In the present study, we examined the anxiolytic and antidepressant effects of the mixture of alpha- and beta-Amyrin (AMY), pentacyclic triterpenes isolated from the stem bark resin of Protium heptaphyllum. These effects of AMY were demonstrated by the open-field, elevated-plus-maze, rota rod, forced swimming, and pentobarbital-induced sleeping time tests, in mice. In the open-field test, AMY at the doses of 10, 25 and 50 mg/kg, after intraperitoneal or oral administrations, significantly decreased the number of crossings, grooming, and rearing. All these effects were reversed by the pre-treatment with flumazenil (2.5 mg/kg, i.p.), similarly to those observed with diazepam used as a positive standard. In the elevated-plus-maze test, AMY increased the time of permanence and the number of entrances in the open arms. On the contrary, the time of permanence and the number of entrances in the closed arms were decreased. All these effects were also completely reversed by flumazenil, an antagonist of benzodiazepine receptors. In the pentobarbital-induced sleeping time test, AMY at the same doses significantly increased the animals sleeping time duration. In the rota rod test, AMY did not alter motor coordination and, thus, was devoid of effects, as related to controls. Since AMY, at the doses of 10 and 25 mg/kg, showed a sedative effect in the open field test, lower doses (2.5 and 5.0 mg/kg) were used in the forced swimming test, producing a decrease in the immobility time, similarly to that of imipramine, the positive control. The effect of AMI was greater when it was administered 15 min after imipramine (10 mg/kg). However, the antidepressant AMY effects were not altered by the previous administration of paroxetine, a selective blocker of serotonin uptake. In addition, AMY effects in the forced swimming test were totally blocked by reserpine pretreatment, a drug known to induce depletion of biogenic amines. In conclusion, the present work evidenced sedative and anxiolytic effects of AMY that might involve an action on benzodiazepine-type receptors, and also an antidepressant effect where noradrenergic mechanisms will probably play a role.

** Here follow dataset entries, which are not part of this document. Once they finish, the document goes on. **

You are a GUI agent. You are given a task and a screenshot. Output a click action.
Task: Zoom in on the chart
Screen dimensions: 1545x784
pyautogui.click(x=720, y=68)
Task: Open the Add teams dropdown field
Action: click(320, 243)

Positive effects of beta-amyrin on pentobarbital-induced sleep in mice via GABAergic neurotransmitter system.[Pubmed:26026786]
Behav Brain Res. 2015 Sep 15;291:232-236.
Sleep loss, insomnia, is considered a sign of imbalance of physiological rhythm, which can be used as pre-clinic diagnosis of various neuropsychiatric disorders. The aim of the present study is to understand the pharmacological actions of alpha- or beta-Amyrin, natural triterpene compound, on the sleep in mice. To analyze the sleeping behavior, we used the well-known pentobarbital-induced sleeping model after single administration of either alpha- or beta-Amyrin. The sleeping onset time was remarkably decreased and duration was prolonged by beta-Amyrin (1, 3, or 10mg/kg) but not by alpha-amyrin (1, 3, or 10mg/kg). These effects were significantly blocked by GABAA receptor antagonist, bicuculline. Moreover, beta-Amyrin increased brain GABA level compared to the vehicle administration. Overall, the present study suggests that beta-Amyrin would enhance the total sleeping behavior in pentobarbital-induced sleeping model via the activation of GABAergic neurotransmitter system through GABA content in the brain.